I cleared my throat awkwardly. “Uh, well… mom never let me shoot one. Not even the prototype to help her test… They shoot lightning! It’s cool!”

LAERs were based on laser rifles, but used a special spell matrix that emulated pegasus magic to hurl actual bolts of lightning wherever the laser happened to go. I’d always wanted to get to use one, but military grade weapons are issue only, and now I got to use two!

The first pony sized rock I saw while unsupervised was doomed. After all, I had to sight things in and learn how the weapon worked… And also explode things like a happy hyperactive school filly in a chemistry lab. In a responsible and safe way. Not at all like a maniac. Nope!

“It is indeed cool, Gears,” Her Majesty agreed with the most reserved of two-tone giggles. “If that is all, it’s very important we make contact with the Enclave’s enemy as soon as possible.”

I bowed low, realizing I did in fact need to get going immediately. “Sorry, Your Majesty. I’ll leave immediately… Um, please tell my mother goodbye for me? I know she wont notice I am gone, but—”

“We will ensure she is cared for in your absence, Gears,” Her Majesty promised. “Good luck.
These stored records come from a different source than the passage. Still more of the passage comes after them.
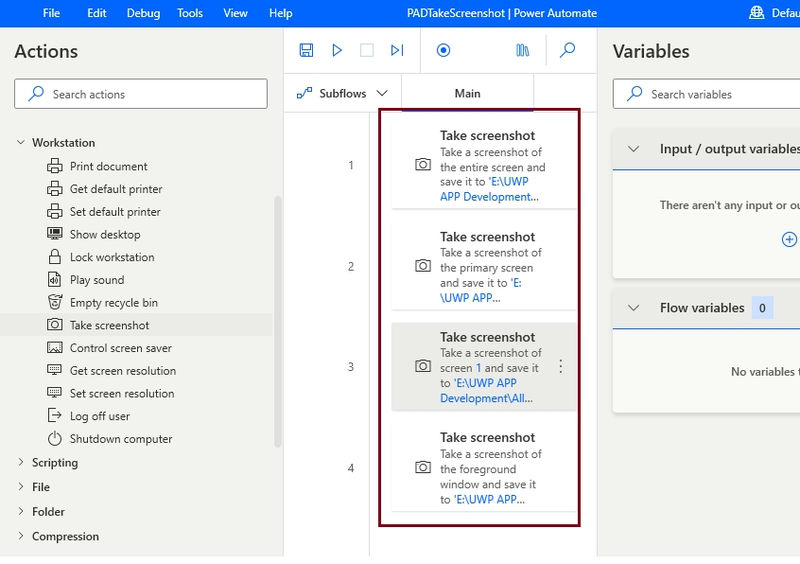Open the Subflows dropdown
Screen dimensions: 800x564
tap(343, 94)
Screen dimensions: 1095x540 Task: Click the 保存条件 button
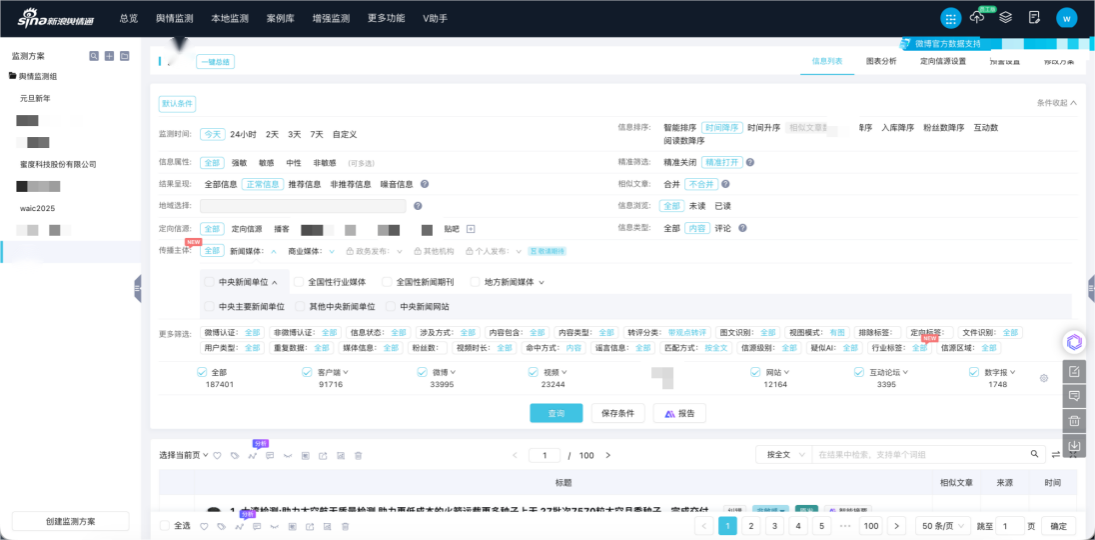coord(619,413)
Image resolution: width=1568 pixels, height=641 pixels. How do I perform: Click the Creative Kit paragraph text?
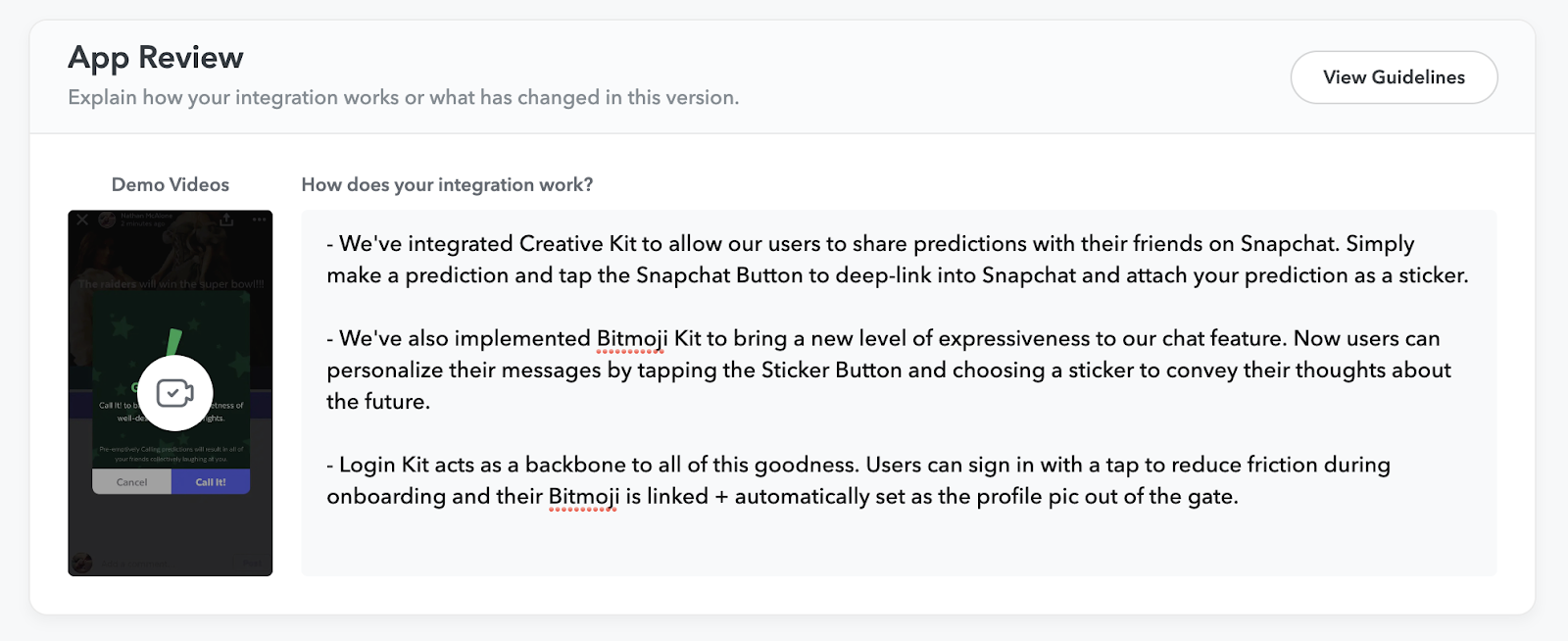point(898,260)
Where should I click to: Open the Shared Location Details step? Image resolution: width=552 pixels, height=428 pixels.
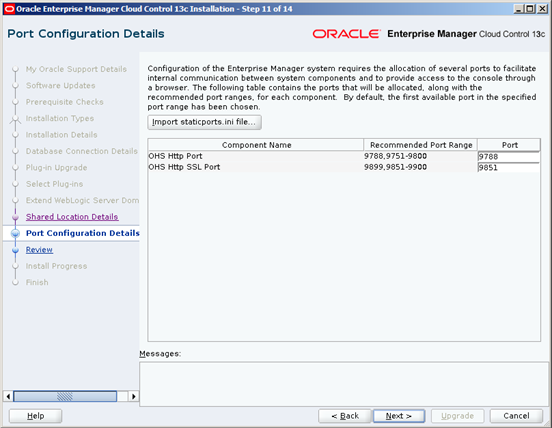72,217
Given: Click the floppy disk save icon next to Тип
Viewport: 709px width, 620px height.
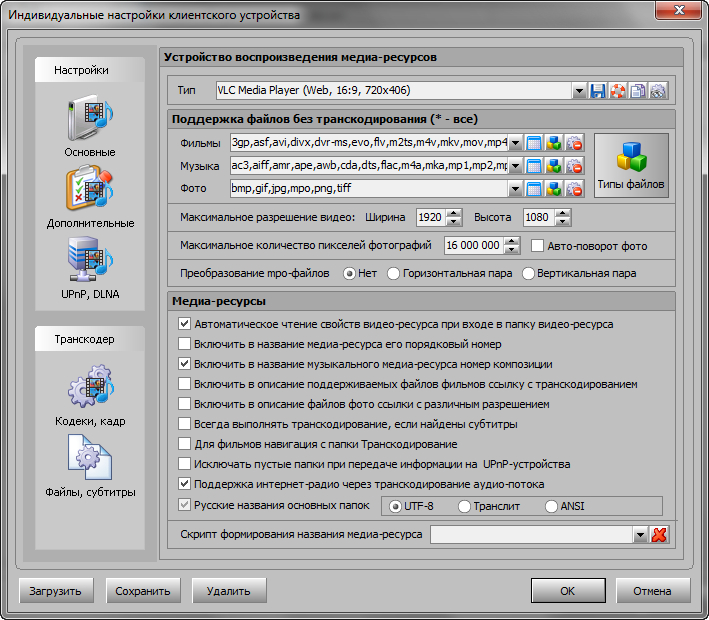Looking at the screenshot, I should tap(598, 91).
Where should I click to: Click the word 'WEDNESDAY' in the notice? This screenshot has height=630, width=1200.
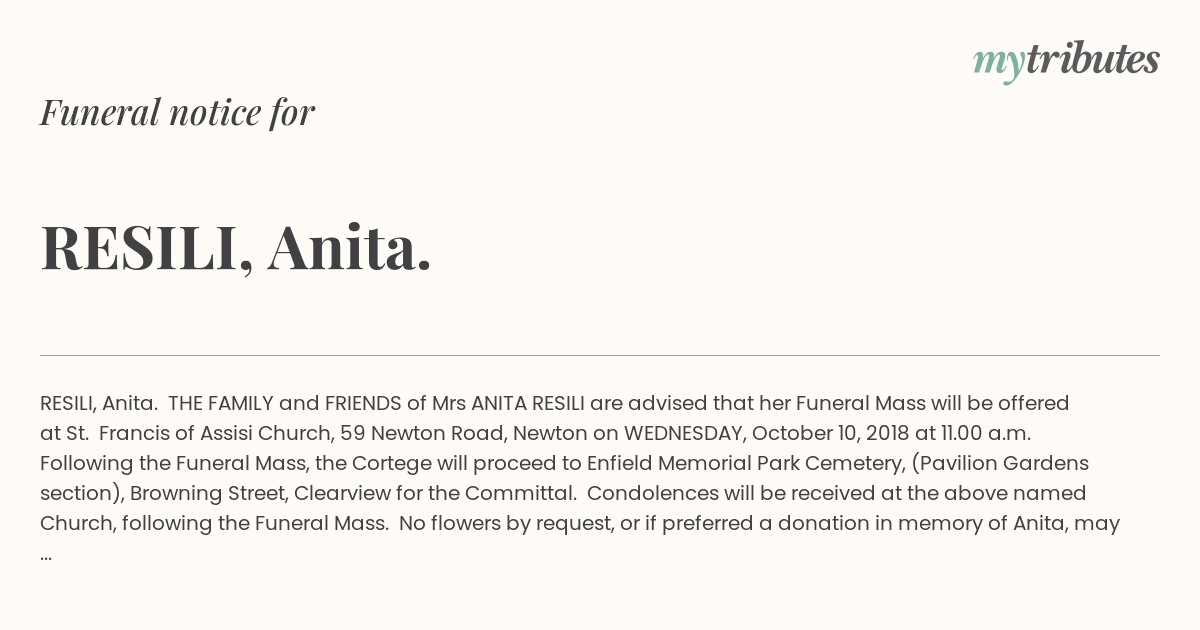pos(683,433)
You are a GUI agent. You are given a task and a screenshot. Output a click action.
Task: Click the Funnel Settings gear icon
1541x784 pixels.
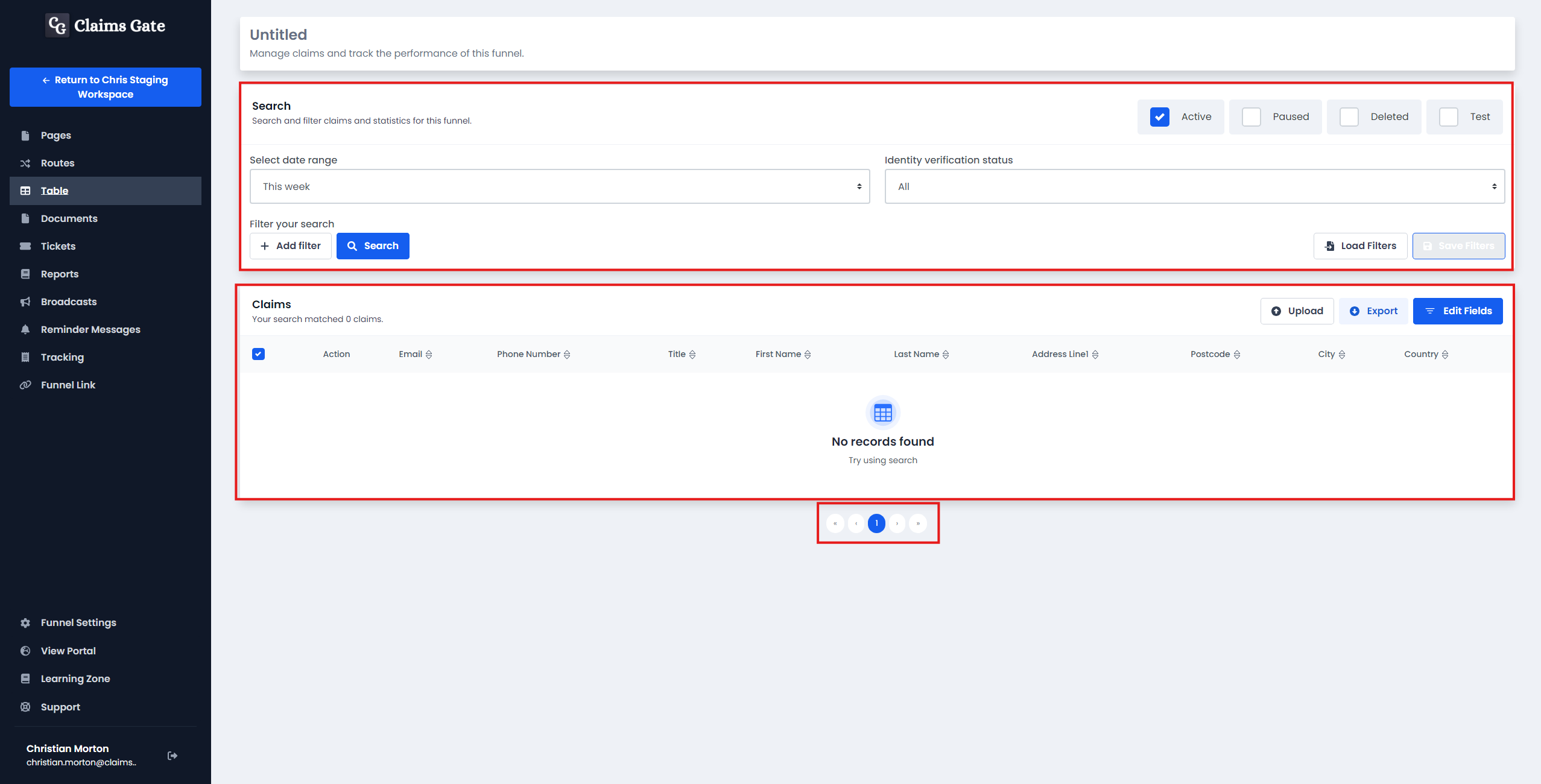[x=25, y=623]
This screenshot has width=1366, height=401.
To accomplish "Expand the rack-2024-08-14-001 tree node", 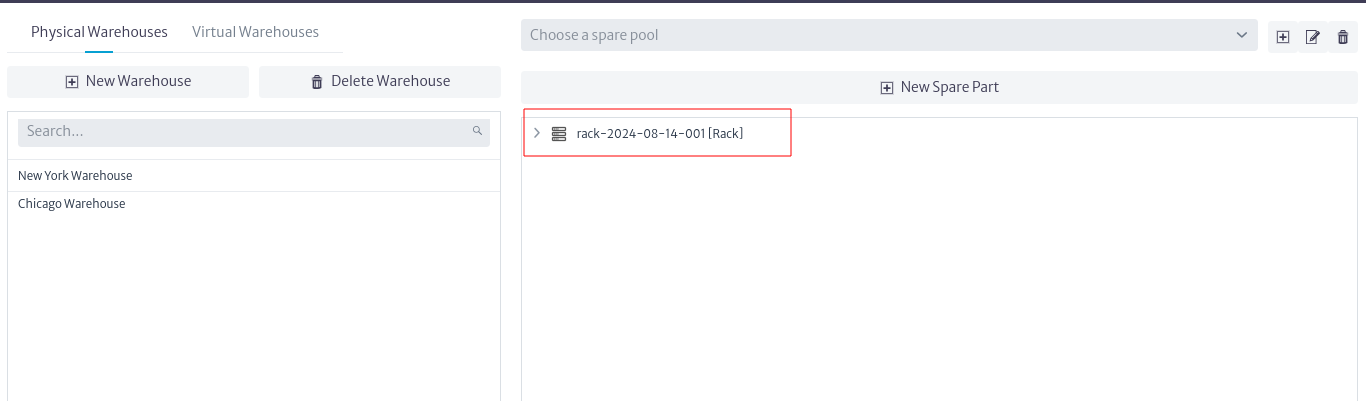I will (537, 133).
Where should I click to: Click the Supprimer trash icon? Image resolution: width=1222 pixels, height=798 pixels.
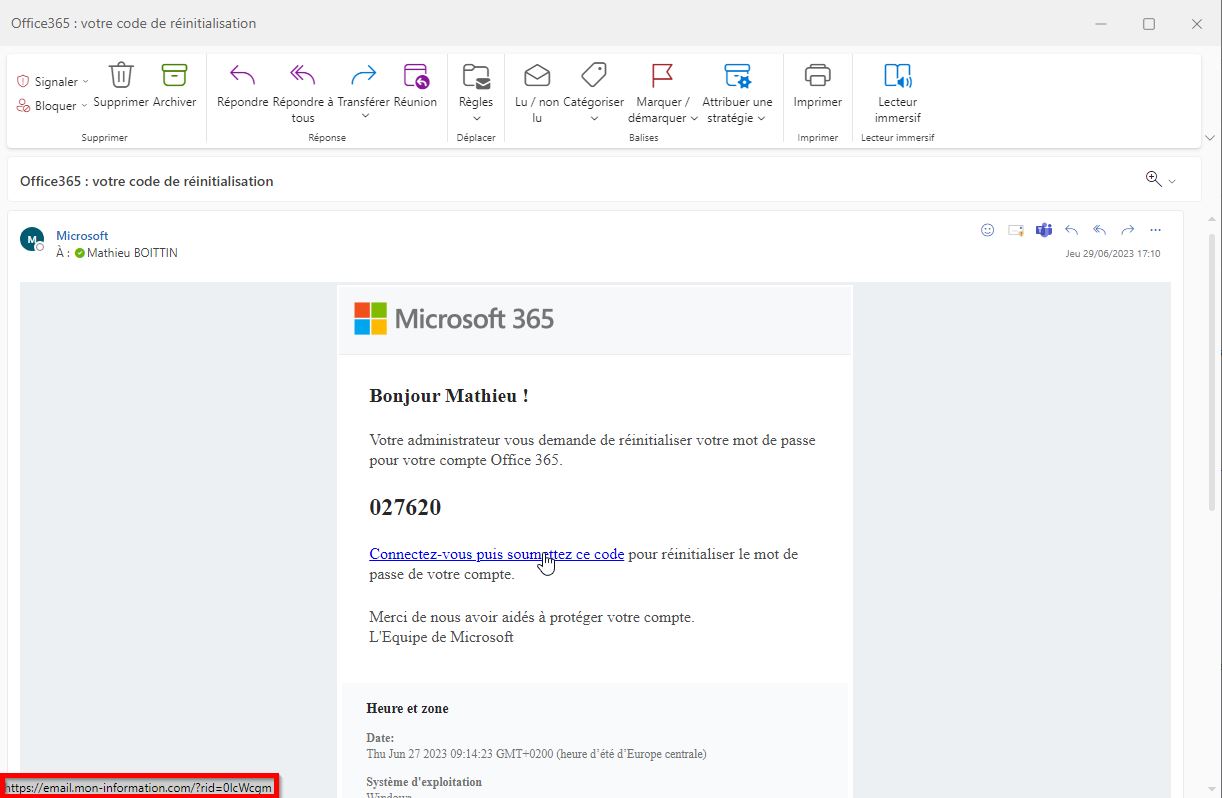[121, 76]
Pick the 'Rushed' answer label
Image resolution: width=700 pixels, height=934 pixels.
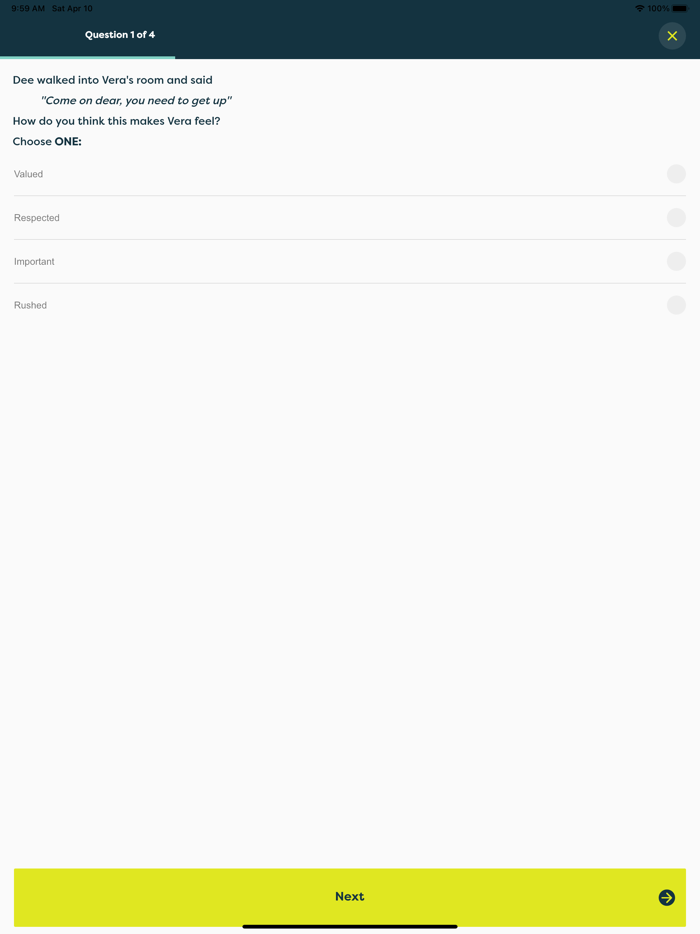[x=30, y=305]
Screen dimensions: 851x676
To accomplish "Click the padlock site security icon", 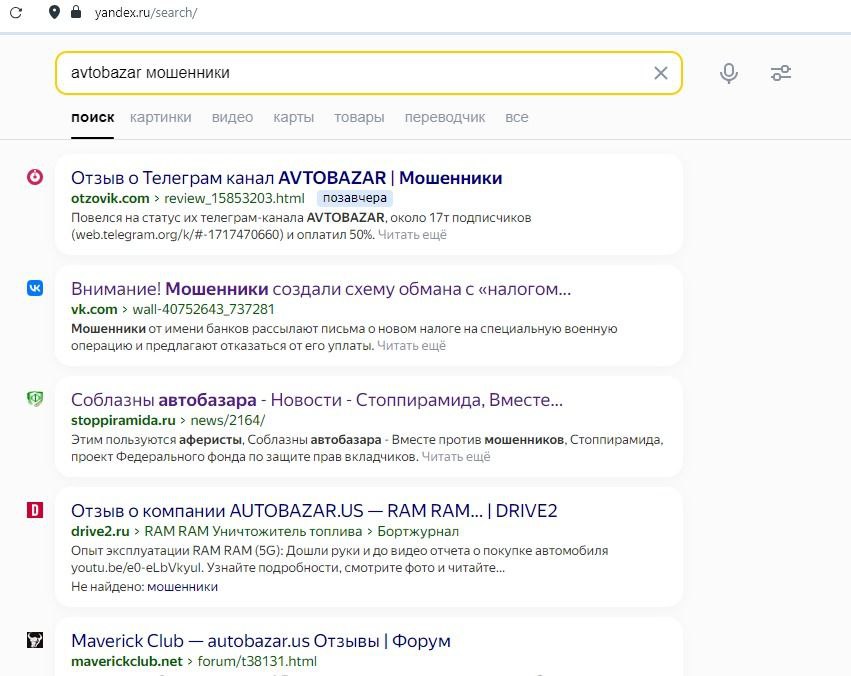I will [76, 12].
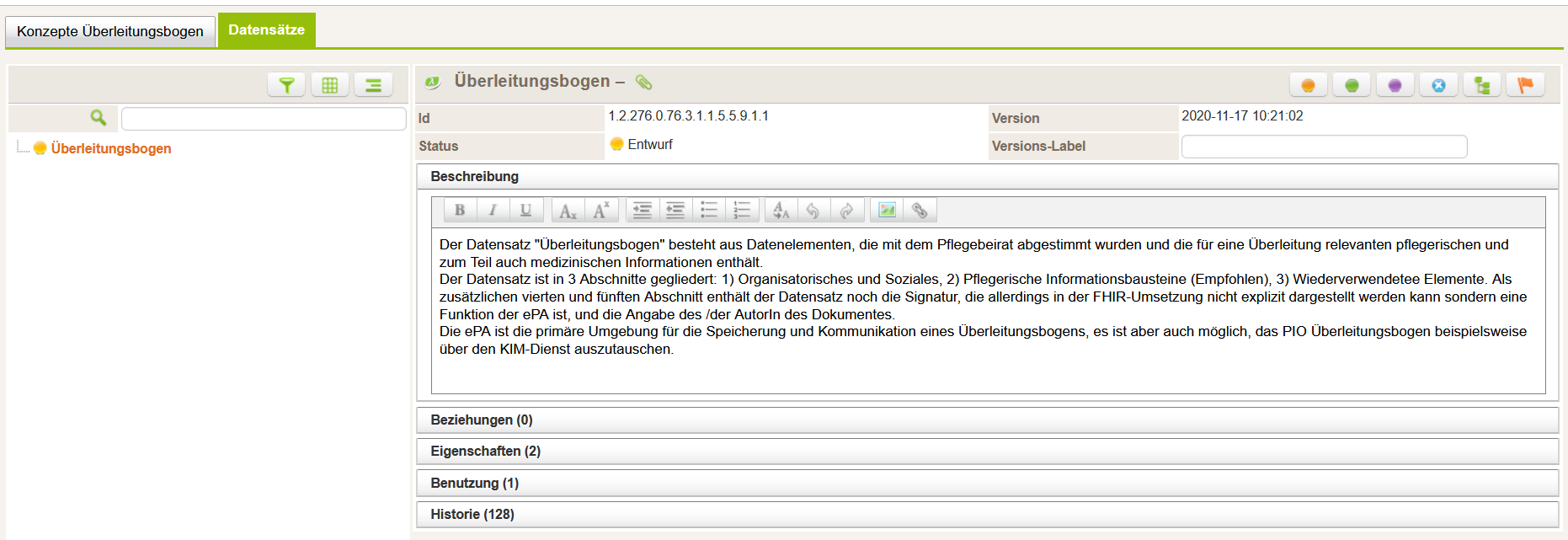Viewport: 1568px width, 540px height.
Task: Click the indented list view button
Action: (373, 85)
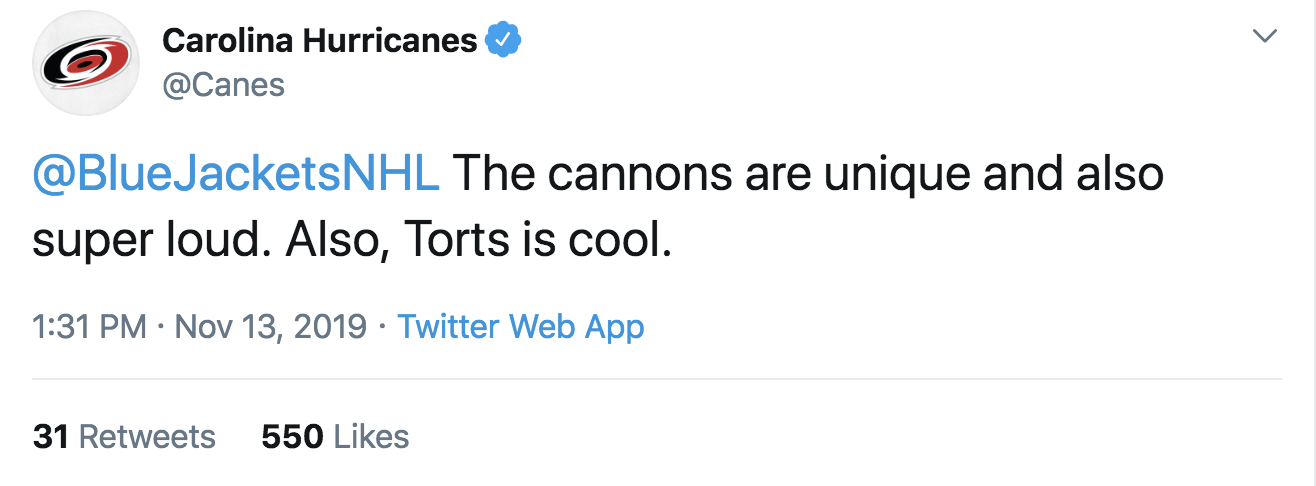Open the @Canes handle profile
Image resolution: width=1316 pixels, height=486 pixels.
coord(223,85)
We look forward to hearing how Equestria has fared in the last two hundred years.”

“I promise I will learn everything I can and tell you everything later, Your Majesty,” I said as I secured the letters and hardcase in my Courier's bag.

Without anymore words, I turned towards the bridge’s door and began to make my way to hangar three. I had a package to deliver… And nearly fourteen hundred bits coming my way per month!

As I left the bridge, a single thought filled my mind. I was going to be gone at least a month, maybe two. There would be thousands of kilometers to trot, and an entirely unknown land to explore and rediscover. I had no idea where to deliver the radios.

Thank goodness Her Majesty hadn’t asked for Overnight Delivery!